The climate here is tropical and temperatures remain in the 22-32C bracket all year round. But the annual monsoon brings heavy rain from mid-May to mid-September, making this period extremely unsuitable for beach holidays. The best season is late November to early May, when it's dry and generally not too windy. But recently late April has also been unreliable. Port Blair’s music and dance festival in late February can play havoc with reservations and timetables, while Havelock’s mela festival in January is also busy.
NB, please do not rely solely on this information for your travel planning.
BY AIR: There are no direct flights but various major airlines fly to Mumbai (Bombay) and Chennai, from where you can get an internal flight to Port Blair with Go Air.
BY BOAT: There are government ferries and faster private catamarans from Port Blair to the major islands, though timetables are unpredictable and the services are slow. The most upmarket resorts can arrange private transfers in a chartered speedboat. There are also excursion boats, both government- and privately-run, to the minor islands.
On the islands you can hire a bicycle or, if the terrain is too hilly for you, a motorbike. Beware of the auto-rickshaws and taxis - they're overpriced, reluctant to use meters, and generally so unhelpful that the police have started issuing ‘Traffic Complaint’ cards for tourists to report the worst offenders.
MONEY & TIPPING
Credit cards are not accepted anywhere outside Port Blair, so be prepared!
Many staff are paid very low salaries and expect to be tipped. In hotels and restaurants, 10% is normal. In other situations, where there is no bill, a few rupees will suffice.
The most common health problems for visitors are diarrhoea and sun-related problems. It's important to drink a lot of bottled water (tap water isn't safe to drink) and protect yourself from the sun. Also be aware of what, and where, you are eating. Choose fruits that you can peel and avoid fresh salads (or wash them yourself with purified water) and ice made from tap water. Be cautious of ice cream, cold milk and undercooked fish or meat. If you experience diarrhoea it's very important to replace lost fluids and, in the case of severe diarrhoea, lost minerals and salts (it’s a good idea to go prepared with some oral rehydration salts). If you become ill your hotel should be able to recommend a good local doctor. You may want to consider carrying an emergency treatment pack including needles and syringes.

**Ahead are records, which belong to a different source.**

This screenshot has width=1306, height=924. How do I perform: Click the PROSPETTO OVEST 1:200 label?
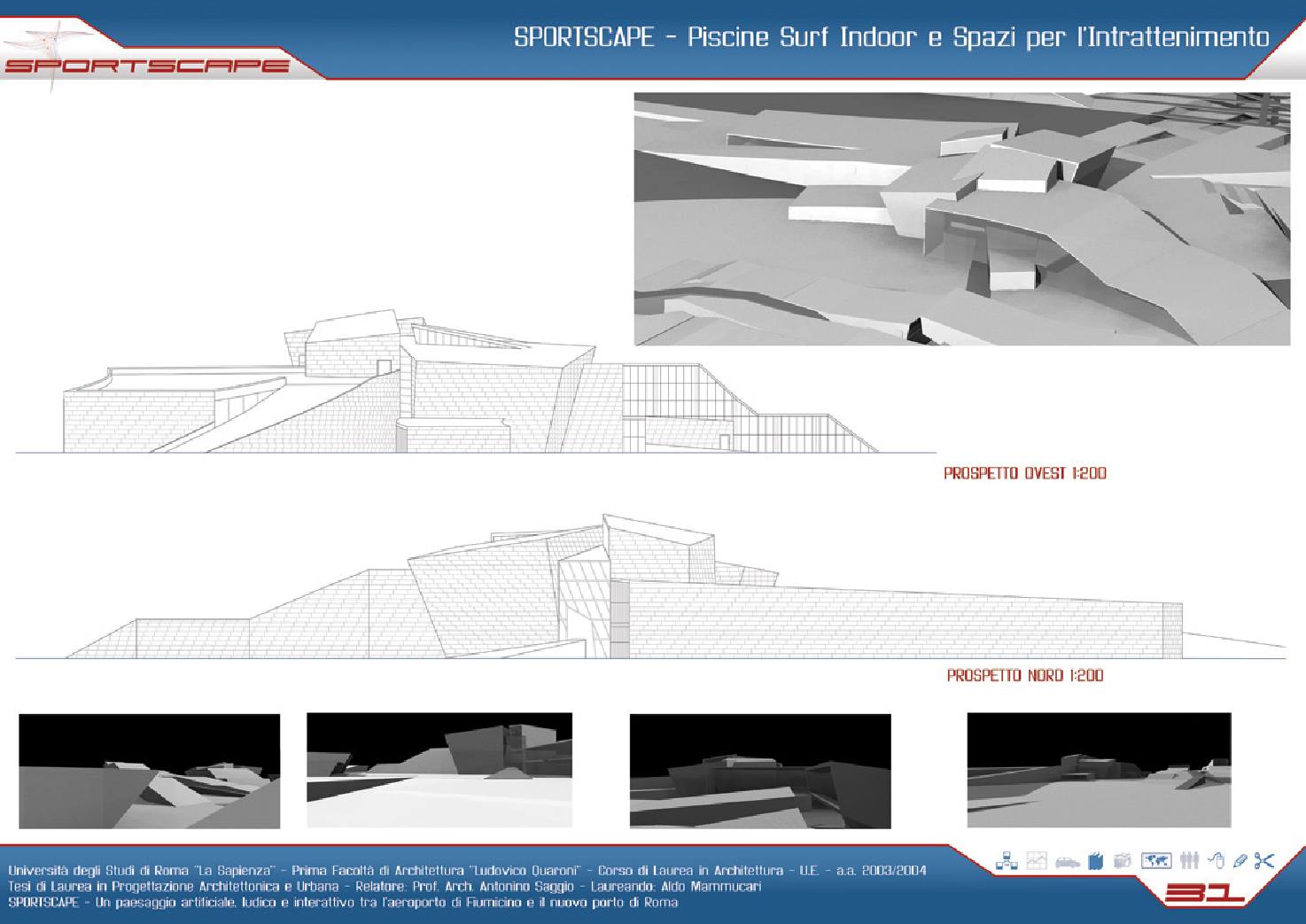coord(1025,474)
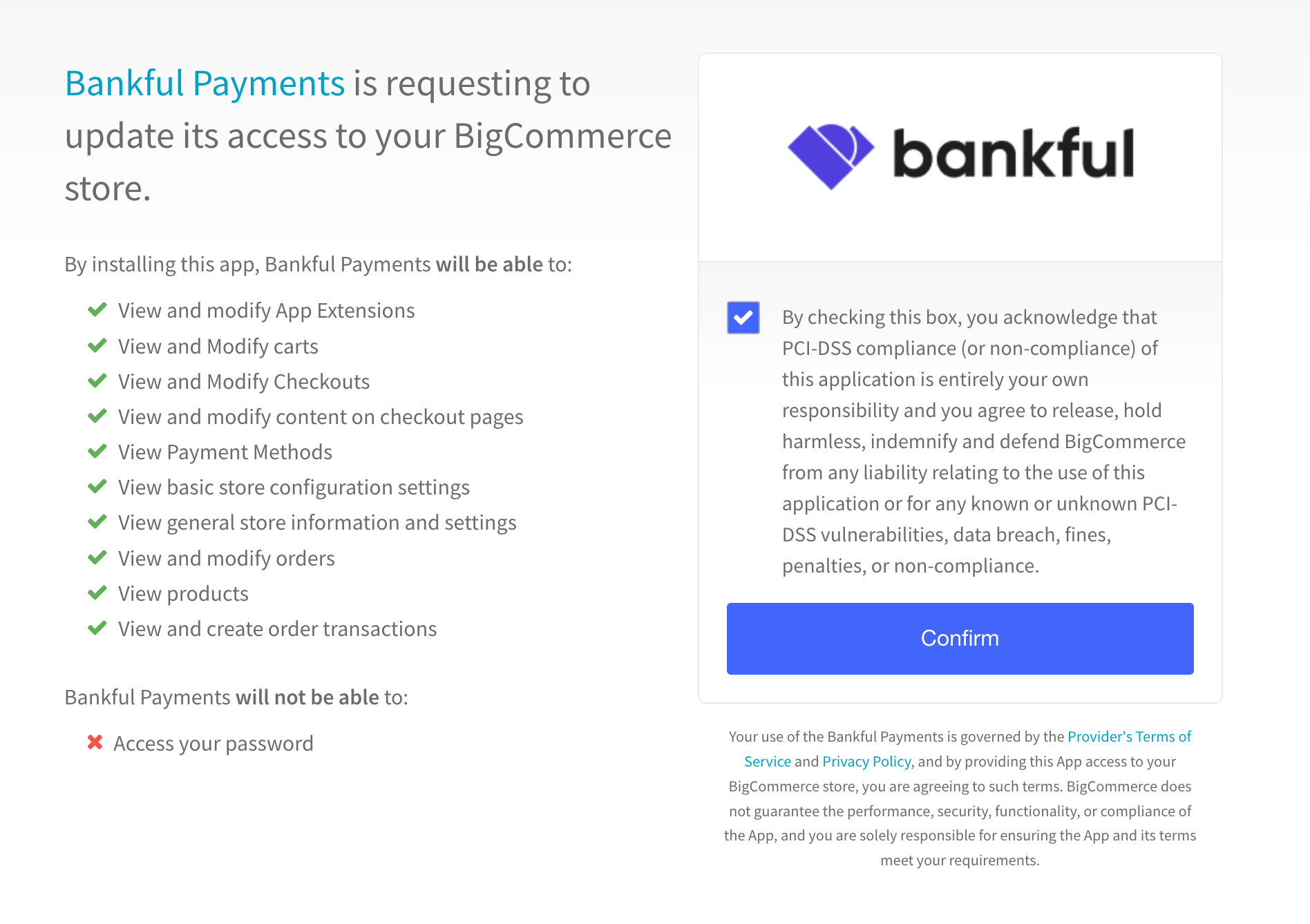Open the Bankful Payments heading link

click(205, 84)
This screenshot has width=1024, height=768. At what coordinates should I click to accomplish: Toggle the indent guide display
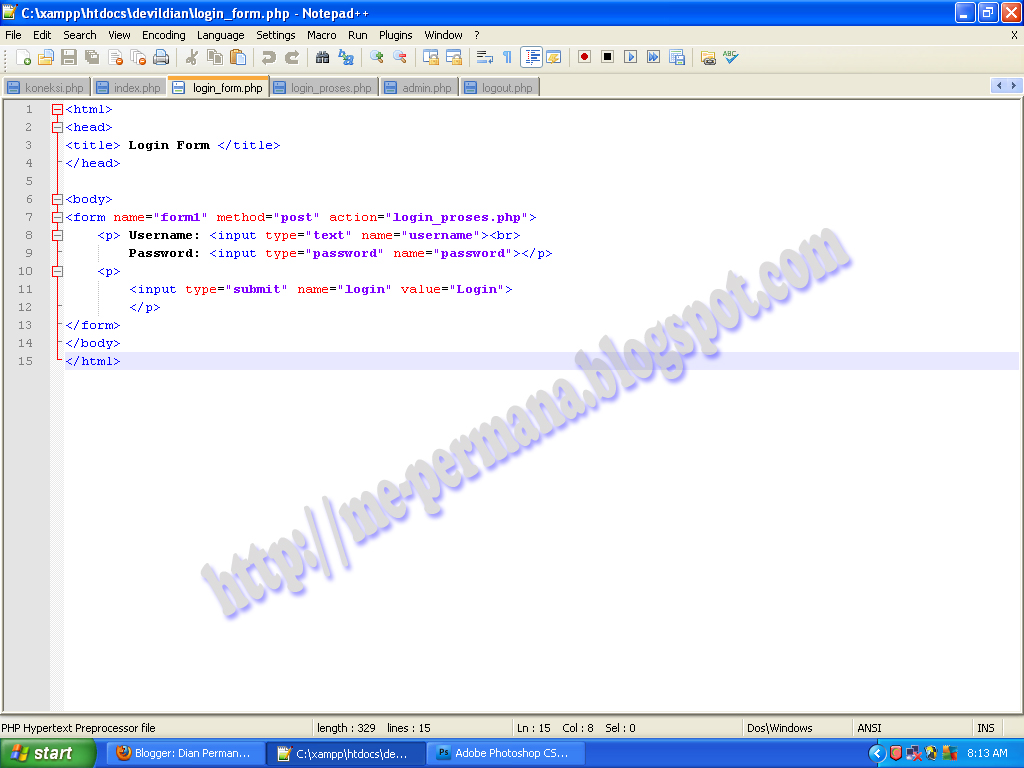(531, 57)
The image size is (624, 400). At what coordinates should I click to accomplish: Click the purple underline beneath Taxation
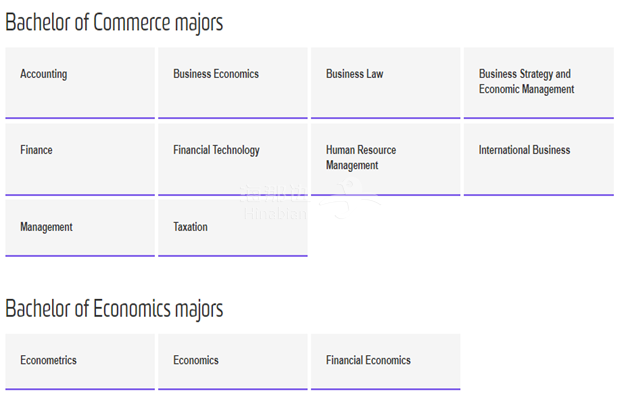(232, 256)
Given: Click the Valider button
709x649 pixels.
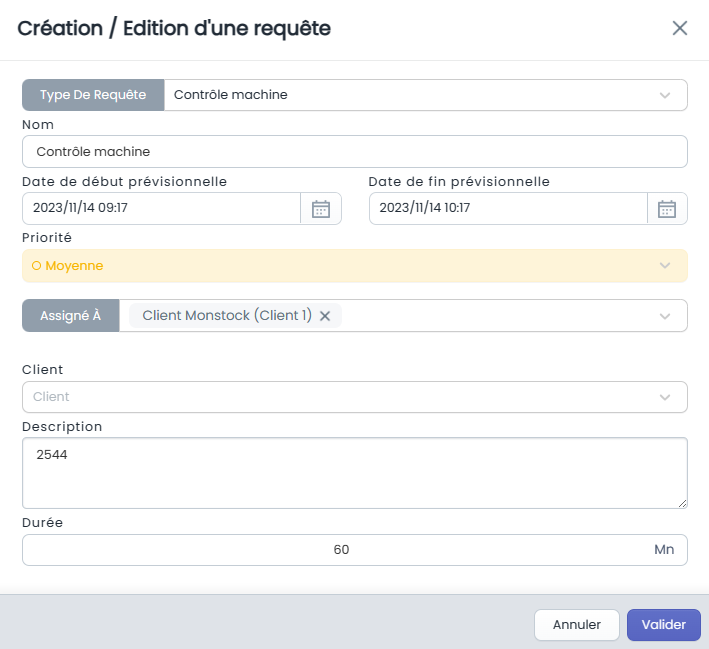Looking at the screenshot, I should tap(664, 625).
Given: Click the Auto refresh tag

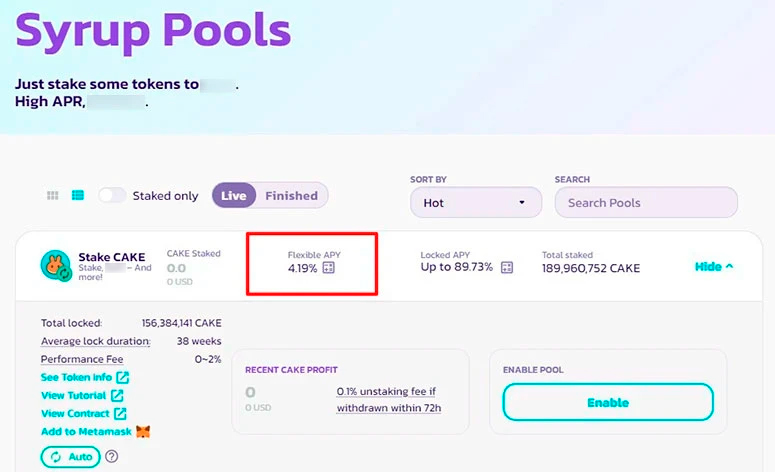Looking at the screenshot, I should (x=71, y=457).
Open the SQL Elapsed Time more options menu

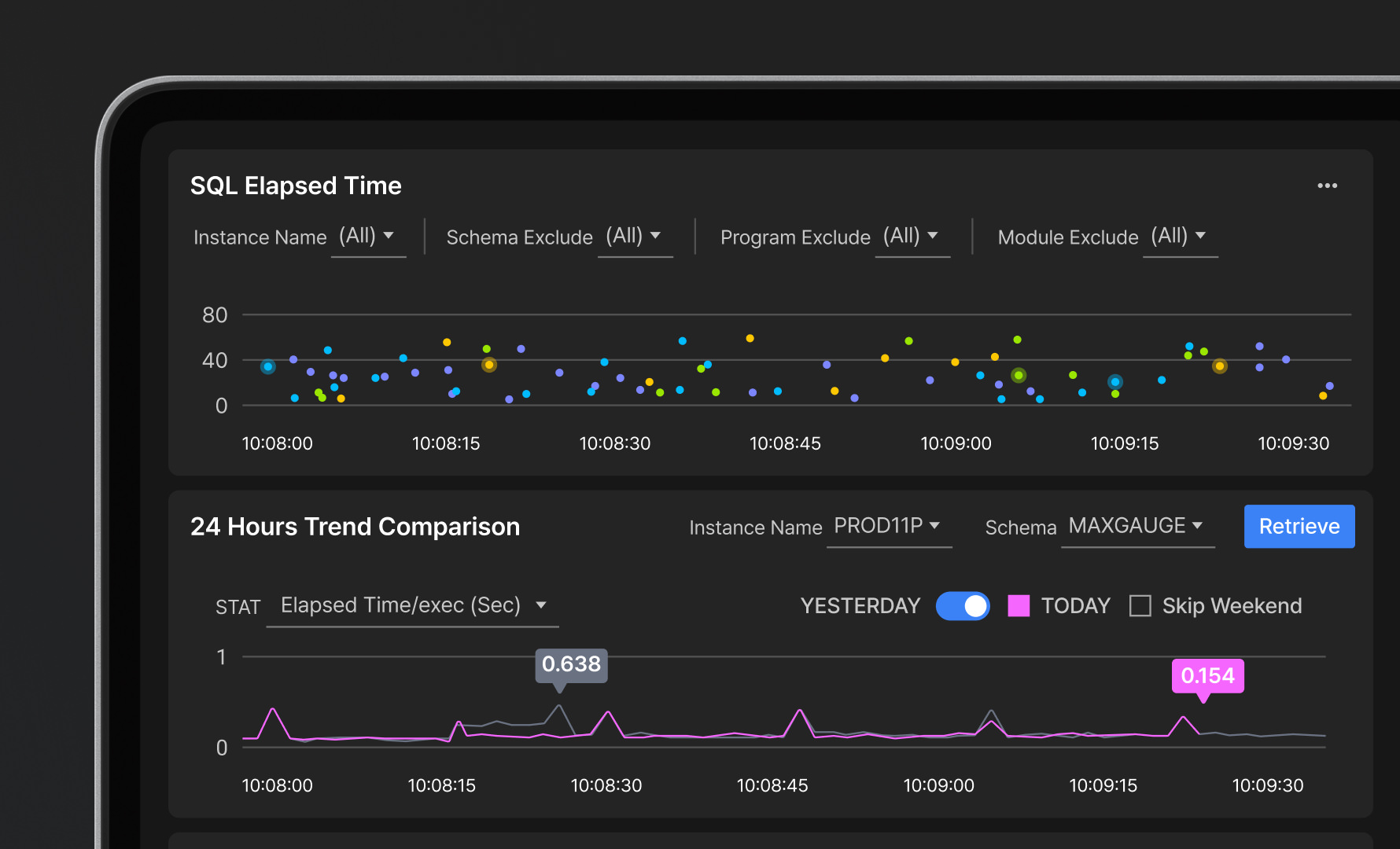pyautogui.click(x=1327, y=186)
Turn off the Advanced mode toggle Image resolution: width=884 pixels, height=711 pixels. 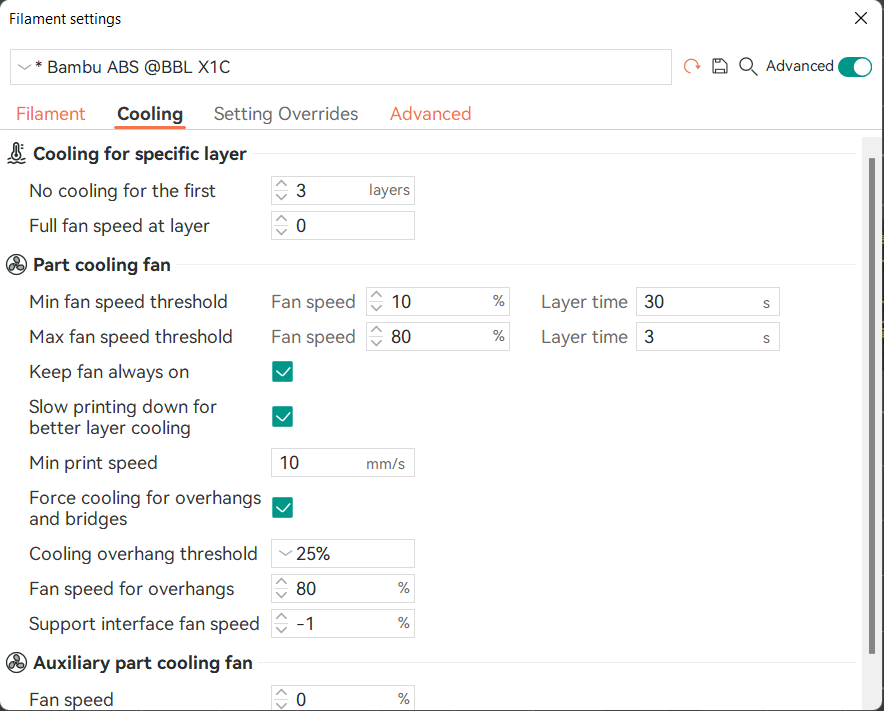pyautogui.click(x=854, y=66)
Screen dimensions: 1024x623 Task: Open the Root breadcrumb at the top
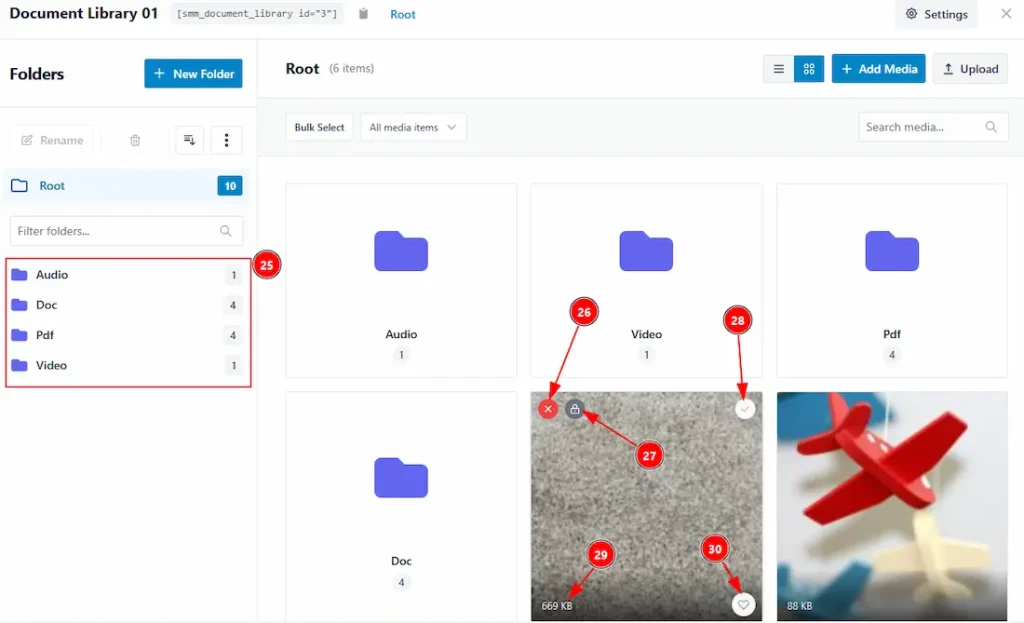tap(403, 14)
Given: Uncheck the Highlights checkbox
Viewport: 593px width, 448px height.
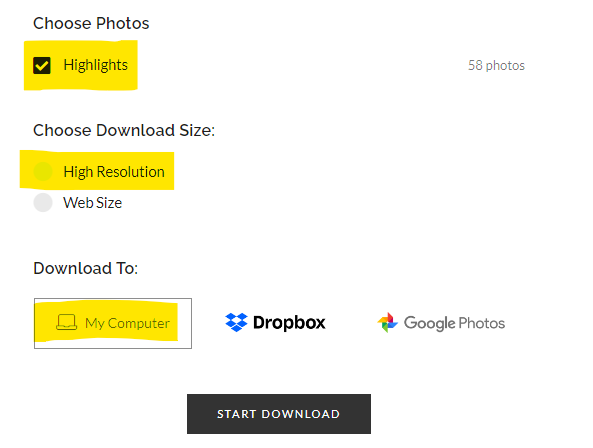Looking at the screenshot, I should point(42,65).
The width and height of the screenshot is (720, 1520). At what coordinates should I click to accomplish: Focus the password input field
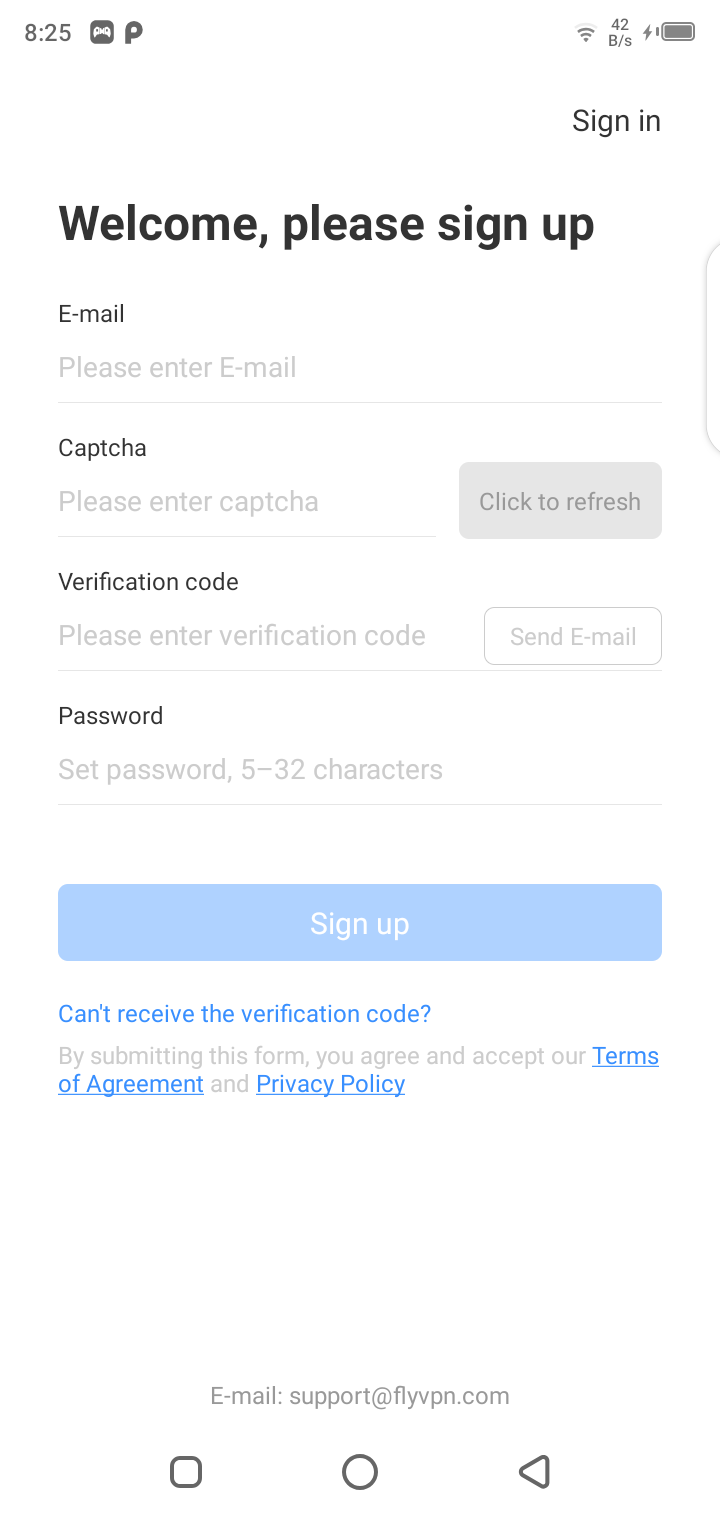pos(360,770)
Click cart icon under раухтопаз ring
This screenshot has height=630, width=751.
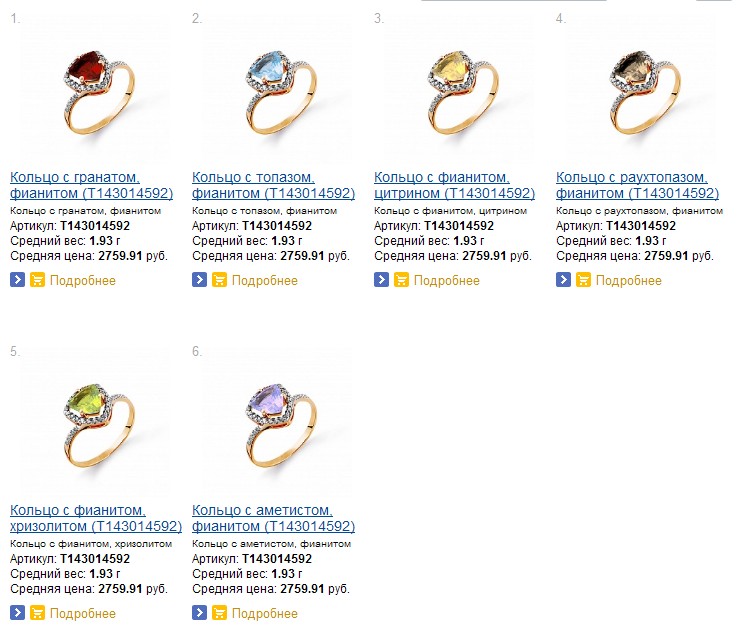click(583, 280)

It's important to seek medical advice at least 6 weeks before departure as some vaccinations may require more than one injection. Make sure you're up to date with vaccinations for diphtheria, tetanus and polio. Vaccinations for hepatitis A, hepatitis B and typhoid are also advisable (note that the current vaccine against cholera offers very low protection and isn't usually recommended). Consider vaccinations against rabies and Japanese B encephalitis if you're planning to stay longer than a couple of weeks. Malaria is endemic in the Andaman Islands - your doctor will be able to advise you on appropriate medication. Insect repellent is essential; use one containing DEET.